Task brief »
Reproduce exactly the line that includes "Viewport: 2435px width, 1320px" and all lines after it, ending with the last line of the data.

Supplied material »

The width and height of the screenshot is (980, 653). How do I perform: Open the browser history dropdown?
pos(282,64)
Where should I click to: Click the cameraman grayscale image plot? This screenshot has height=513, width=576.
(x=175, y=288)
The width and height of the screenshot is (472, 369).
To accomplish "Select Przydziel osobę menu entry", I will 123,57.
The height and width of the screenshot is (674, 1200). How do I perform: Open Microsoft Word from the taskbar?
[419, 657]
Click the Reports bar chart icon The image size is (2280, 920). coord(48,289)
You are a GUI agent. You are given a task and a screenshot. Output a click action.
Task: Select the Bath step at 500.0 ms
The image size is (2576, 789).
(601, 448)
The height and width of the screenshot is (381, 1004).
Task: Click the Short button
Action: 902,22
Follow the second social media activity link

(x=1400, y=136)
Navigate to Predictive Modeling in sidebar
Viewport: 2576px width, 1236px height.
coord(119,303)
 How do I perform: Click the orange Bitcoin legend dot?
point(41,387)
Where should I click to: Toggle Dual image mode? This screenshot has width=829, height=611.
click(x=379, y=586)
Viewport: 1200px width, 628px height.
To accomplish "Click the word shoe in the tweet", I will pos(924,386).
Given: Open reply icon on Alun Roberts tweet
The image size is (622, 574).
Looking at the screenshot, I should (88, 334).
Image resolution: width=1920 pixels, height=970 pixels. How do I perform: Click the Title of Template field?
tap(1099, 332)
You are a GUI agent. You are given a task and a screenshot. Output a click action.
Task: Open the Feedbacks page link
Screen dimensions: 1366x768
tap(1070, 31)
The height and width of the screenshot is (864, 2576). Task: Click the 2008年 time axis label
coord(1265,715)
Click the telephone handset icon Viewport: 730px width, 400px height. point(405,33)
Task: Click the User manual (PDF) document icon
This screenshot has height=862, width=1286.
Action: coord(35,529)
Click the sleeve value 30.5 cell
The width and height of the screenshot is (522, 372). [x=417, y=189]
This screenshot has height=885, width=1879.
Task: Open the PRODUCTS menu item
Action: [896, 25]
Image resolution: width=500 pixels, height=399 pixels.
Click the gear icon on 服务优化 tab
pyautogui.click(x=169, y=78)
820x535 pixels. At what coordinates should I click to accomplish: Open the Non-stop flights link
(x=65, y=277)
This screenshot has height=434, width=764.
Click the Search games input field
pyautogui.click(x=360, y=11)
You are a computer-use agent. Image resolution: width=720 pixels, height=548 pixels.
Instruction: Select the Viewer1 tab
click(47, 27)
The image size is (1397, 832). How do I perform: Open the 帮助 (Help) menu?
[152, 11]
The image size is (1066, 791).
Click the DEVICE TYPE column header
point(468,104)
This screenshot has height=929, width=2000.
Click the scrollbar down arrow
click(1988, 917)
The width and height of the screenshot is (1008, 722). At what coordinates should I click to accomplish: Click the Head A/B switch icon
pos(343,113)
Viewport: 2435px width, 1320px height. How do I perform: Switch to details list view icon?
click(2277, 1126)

Response to the exercise »
Viewport: 2435px width, 1320px height. How do I perform: Switch to details list view icon?
click(2277, 1126)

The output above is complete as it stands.